§ **What to do**
Scan the listing below for the word "agent" and copy every line that has it.

§ **The data**
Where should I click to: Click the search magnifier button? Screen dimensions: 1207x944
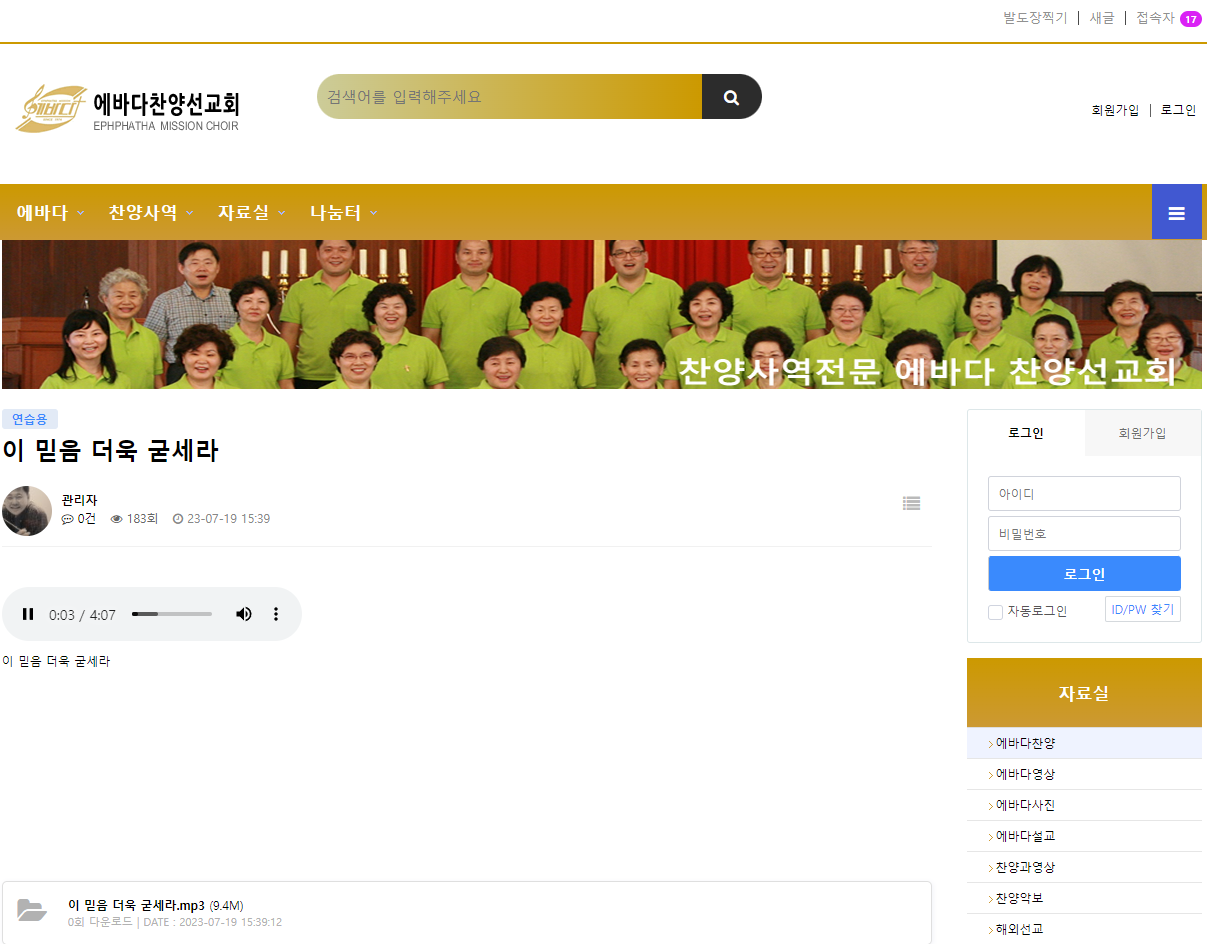pyautogui.click(x=731, y=97)
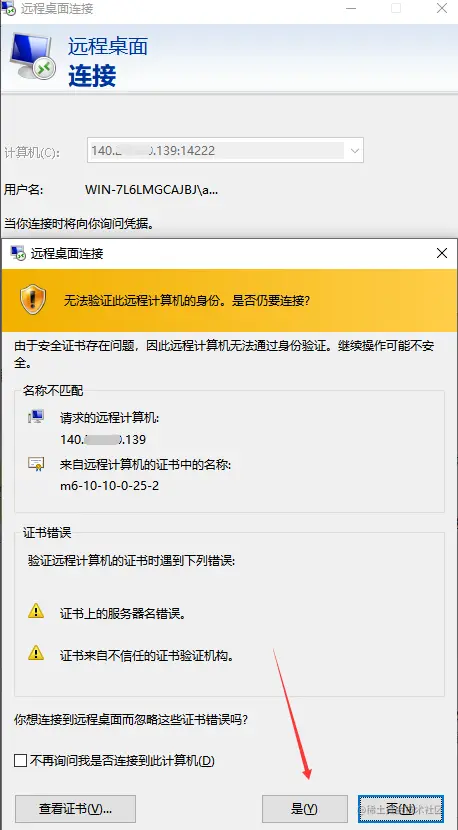This screenshot has width=458, height=830.
Task: Maximize the main Remote Desktop window
Action: click(396, 8)
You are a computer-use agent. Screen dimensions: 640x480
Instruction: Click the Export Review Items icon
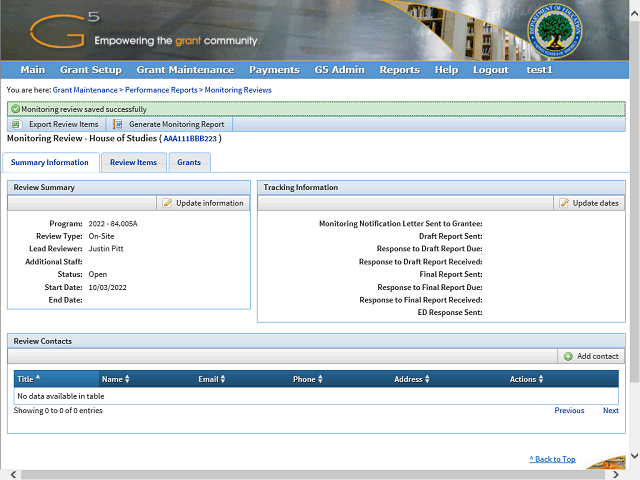15,124
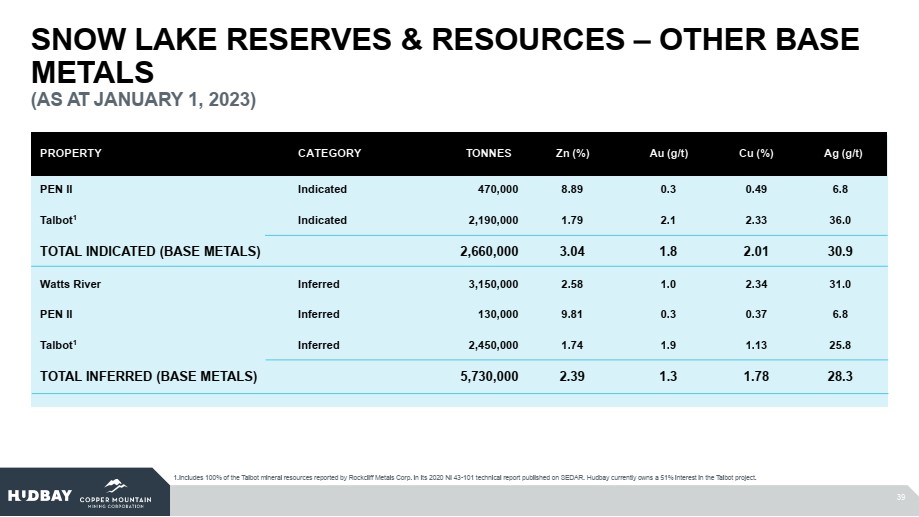Image resolution: width=919 pixels, height=517 pixels.
Task: Select the TOTAL INFERRED (BASE METALS) row label
Action: (x=148, y=376)
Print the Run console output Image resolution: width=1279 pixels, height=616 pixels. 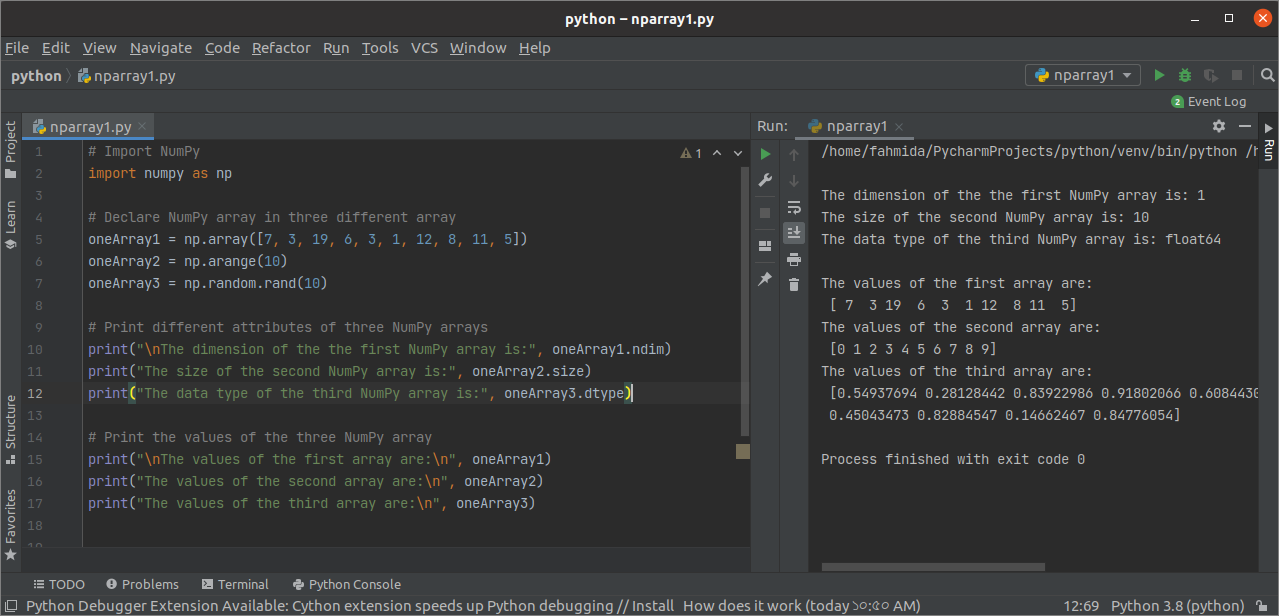[x=793, y=259]
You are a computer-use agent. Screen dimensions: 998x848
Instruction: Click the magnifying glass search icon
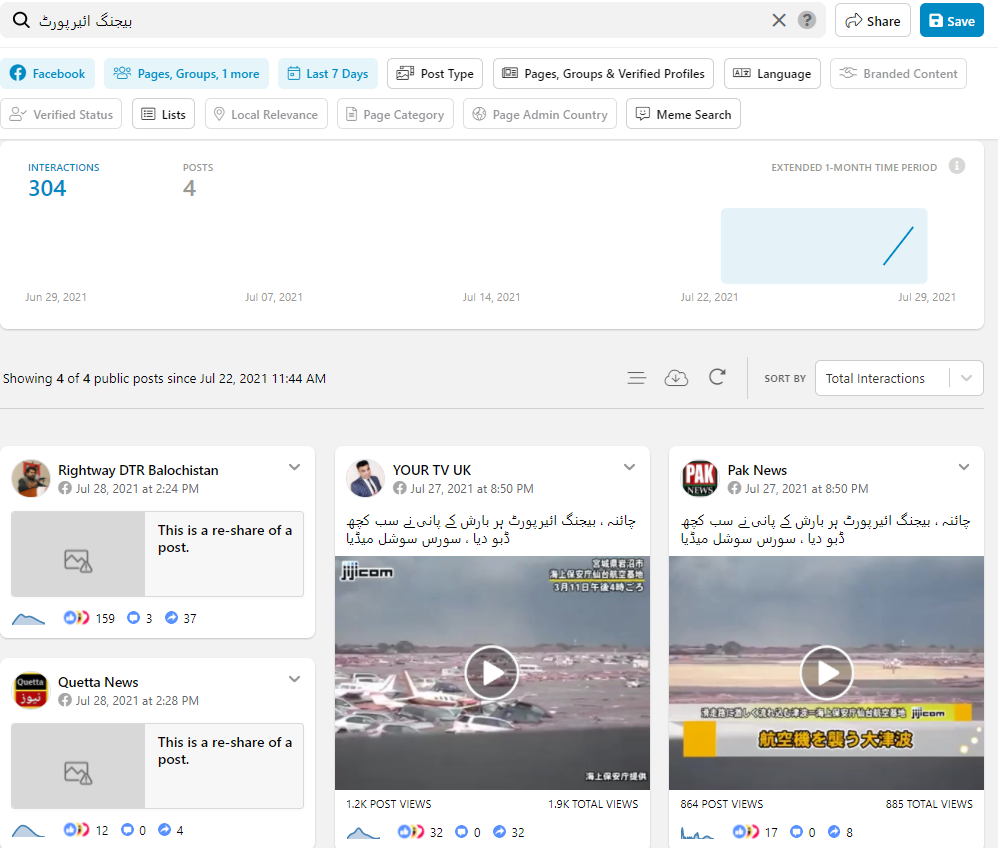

§ **Output for this task**
You are a computer-use agent. Screen dimensions: 640x480
You are a computer-use agent. Screen dimensions: 998x848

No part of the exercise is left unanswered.